Bruce Gregory’s Latest List of Essential Reading
Dec 20, 2012
The newest edition of Bruce Gregory's List of Essential Reading includes books, articles, websites, and blogs that cover a wide range of topics such as diplomacy and public diplomacy in the 21st century, international educational exchanges, soft and smart power, and place branding.
Futures for Diplomacy: Integrative Diplomacy for the 21st Century, The Clingendael, Netherlands Institute of International Relations, Report No. 1, written by Brian Hocking, Jan Melissen, Shaun Riordan, and Paul Sharp takes a fresh and comprehensive look at "the puzzles surrounding, and challenges confronting, contemporary diplomacy." Their goal is to go beyond familiar arguments regarding the state of diplomacy -- e.g., multiple stakeholders, managing networks, and the centrality of public diplomacy -- "to consider what kind of overall image of diplomacy in the early 21st century they present and their implications for its future development." The paper offers a framework of "integrative diplomacy" in which foreign ministries act in national diplomatic systems and diplomats "increasingly function as facilitators and social entrepreneurs."

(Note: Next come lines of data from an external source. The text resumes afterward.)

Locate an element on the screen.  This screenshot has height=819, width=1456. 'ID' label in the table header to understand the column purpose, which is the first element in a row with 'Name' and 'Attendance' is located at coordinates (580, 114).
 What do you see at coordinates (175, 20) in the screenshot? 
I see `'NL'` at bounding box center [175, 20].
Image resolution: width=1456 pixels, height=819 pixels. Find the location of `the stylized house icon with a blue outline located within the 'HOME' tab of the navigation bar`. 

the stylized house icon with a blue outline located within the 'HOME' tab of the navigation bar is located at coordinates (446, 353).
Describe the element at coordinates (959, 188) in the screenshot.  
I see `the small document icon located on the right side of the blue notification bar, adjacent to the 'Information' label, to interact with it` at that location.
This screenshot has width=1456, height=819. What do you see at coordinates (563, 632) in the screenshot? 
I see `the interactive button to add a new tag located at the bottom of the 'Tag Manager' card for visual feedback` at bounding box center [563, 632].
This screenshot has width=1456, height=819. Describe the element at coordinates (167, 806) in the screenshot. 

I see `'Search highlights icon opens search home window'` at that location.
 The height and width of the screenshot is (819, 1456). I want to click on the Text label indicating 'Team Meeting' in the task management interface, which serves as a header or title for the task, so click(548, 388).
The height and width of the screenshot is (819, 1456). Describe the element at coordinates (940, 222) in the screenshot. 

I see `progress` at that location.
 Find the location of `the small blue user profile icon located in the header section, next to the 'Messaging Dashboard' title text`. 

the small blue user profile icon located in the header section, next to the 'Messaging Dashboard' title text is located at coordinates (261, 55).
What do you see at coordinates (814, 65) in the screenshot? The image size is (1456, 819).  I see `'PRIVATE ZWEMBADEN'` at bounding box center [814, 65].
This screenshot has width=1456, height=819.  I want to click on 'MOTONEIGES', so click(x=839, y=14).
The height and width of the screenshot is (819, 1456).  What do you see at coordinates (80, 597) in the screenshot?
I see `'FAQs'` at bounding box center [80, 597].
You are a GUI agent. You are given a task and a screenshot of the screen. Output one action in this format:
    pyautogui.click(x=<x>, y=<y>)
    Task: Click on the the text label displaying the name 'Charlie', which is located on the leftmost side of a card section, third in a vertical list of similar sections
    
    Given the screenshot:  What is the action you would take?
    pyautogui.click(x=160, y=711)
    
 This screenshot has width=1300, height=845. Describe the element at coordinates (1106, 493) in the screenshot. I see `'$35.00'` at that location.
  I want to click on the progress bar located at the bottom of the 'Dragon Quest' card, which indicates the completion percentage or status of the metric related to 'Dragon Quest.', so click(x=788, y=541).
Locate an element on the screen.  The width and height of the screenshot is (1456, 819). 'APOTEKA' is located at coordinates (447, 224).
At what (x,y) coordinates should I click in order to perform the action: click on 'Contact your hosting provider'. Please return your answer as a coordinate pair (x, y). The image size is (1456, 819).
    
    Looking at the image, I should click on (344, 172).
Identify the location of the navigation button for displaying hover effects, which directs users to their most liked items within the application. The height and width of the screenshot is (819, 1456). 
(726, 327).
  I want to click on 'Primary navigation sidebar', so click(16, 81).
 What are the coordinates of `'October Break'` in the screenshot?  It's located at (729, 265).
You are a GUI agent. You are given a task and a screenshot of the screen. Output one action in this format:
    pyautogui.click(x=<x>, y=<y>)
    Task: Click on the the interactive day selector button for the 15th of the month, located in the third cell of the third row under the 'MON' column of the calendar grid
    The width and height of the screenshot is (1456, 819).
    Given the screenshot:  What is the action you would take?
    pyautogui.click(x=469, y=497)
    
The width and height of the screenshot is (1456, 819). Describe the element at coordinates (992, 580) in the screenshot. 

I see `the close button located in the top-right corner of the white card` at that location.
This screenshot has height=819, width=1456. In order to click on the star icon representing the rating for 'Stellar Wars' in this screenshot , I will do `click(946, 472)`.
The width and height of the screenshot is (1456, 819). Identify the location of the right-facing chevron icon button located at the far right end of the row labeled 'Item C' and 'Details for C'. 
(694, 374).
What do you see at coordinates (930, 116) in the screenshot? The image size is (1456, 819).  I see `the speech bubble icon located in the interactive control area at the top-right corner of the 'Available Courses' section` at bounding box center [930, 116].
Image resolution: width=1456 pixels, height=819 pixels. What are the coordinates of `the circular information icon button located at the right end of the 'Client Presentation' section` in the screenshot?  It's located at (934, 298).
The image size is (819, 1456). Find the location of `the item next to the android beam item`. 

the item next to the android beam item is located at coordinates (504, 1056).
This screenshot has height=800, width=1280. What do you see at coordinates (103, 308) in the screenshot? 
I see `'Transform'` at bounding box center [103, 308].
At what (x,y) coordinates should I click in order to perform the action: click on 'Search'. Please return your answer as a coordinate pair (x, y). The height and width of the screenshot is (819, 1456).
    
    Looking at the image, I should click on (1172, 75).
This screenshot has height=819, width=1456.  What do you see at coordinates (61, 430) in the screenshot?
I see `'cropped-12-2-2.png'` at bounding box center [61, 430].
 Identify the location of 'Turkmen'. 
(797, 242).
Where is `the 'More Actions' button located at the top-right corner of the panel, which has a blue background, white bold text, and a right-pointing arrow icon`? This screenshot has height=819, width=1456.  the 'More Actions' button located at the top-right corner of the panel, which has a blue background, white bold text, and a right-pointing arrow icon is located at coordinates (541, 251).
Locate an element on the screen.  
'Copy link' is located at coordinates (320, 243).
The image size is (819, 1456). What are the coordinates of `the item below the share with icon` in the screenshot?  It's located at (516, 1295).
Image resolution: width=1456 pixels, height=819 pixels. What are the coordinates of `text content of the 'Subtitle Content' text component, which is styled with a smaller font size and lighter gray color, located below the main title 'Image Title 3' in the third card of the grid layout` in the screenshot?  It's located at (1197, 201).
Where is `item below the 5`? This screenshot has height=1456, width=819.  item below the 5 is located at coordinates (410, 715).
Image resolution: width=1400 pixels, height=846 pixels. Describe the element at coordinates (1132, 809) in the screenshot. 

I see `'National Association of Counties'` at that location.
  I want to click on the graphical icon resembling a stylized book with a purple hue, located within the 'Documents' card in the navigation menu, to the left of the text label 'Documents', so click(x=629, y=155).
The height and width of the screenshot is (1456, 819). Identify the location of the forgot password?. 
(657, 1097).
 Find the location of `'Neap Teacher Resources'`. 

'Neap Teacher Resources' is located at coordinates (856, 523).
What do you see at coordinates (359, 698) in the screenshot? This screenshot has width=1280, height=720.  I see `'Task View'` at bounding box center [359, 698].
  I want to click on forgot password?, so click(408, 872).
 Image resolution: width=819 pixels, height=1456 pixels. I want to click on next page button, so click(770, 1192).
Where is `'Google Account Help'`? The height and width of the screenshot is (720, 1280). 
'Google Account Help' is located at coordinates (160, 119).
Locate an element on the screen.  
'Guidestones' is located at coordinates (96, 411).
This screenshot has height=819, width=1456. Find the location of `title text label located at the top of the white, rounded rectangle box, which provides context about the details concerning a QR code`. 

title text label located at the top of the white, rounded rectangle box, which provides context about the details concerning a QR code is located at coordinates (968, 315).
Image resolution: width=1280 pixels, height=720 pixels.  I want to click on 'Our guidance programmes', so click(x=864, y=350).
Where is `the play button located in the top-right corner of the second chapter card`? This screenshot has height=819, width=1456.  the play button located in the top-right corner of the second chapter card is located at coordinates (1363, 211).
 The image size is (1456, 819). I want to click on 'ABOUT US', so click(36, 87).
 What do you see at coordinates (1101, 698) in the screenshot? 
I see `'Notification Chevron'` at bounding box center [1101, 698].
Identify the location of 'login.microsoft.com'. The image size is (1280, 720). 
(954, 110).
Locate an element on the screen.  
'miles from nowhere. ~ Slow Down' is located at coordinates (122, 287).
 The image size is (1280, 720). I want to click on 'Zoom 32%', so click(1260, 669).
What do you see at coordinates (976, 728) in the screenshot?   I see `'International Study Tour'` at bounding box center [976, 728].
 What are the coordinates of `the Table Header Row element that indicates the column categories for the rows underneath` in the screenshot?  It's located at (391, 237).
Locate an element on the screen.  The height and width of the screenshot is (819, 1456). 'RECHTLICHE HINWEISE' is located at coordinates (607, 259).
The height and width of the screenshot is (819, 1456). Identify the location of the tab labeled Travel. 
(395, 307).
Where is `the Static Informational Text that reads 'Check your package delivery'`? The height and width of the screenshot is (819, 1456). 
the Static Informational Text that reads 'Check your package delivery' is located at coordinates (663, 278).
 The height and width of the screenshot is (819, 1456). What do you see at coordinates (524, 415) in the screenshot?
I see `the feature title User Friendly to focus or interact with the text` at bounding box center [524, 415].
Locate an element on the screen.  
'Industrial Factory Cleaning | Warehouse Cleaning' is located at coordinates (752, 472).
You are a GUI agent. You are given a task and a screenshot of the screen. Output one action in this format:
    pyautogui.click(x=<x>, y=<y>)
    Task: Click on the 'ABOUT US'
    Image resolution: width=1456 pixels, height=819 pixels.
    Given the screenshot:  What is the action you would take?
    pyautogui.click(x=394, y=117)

Of note is the newest issue of Global Asia, A Journal of the East Asia Foundation, Volume 7, Number 3, Fall 2012: “Soft Power, Smart Power and Public Diplomacy in Asia,” Articles in this edition of Global Asia examine ways in which Asian countries and Asia as a region are “deeply engaged in the projection of soft power” -- and how they are adopting and adapting soft power and public diplomacy concepts and terms.
Also of interest is the U.S. Department of Education's report Succeeding Globally Through International Education and Engagement. In its "first-ever fully articulated international strategy," the Department advances two strategic goals: strengthen U.S. education and advance US international priorities. The strategy assumes traditional reading, writing, mathematics and science skills are no longer sufficient. Rather, "an effective domestic education agenda must address global needs and trends and aim to develop a globally competent citizenry." The strategy discusses integrated and coordinated activities and programs intended to achieve three objectives: (1) increase global competencies, (2) learn from others, and (3) engage in education diplomacy.
As well, Gregory highlights an homage to the late Dave Brubeck as well as a call for more music diplomacy by Stephen Walt on Foreign Policy titled "Music hath charms . . . but we don't use it (updated)." Walt laments the death of jazz legend Dave Brubeck, reflects on his impact as an American cultural ambassador, and observes the U.S. is not using "A-list musicians" in today's cultural diplomacy.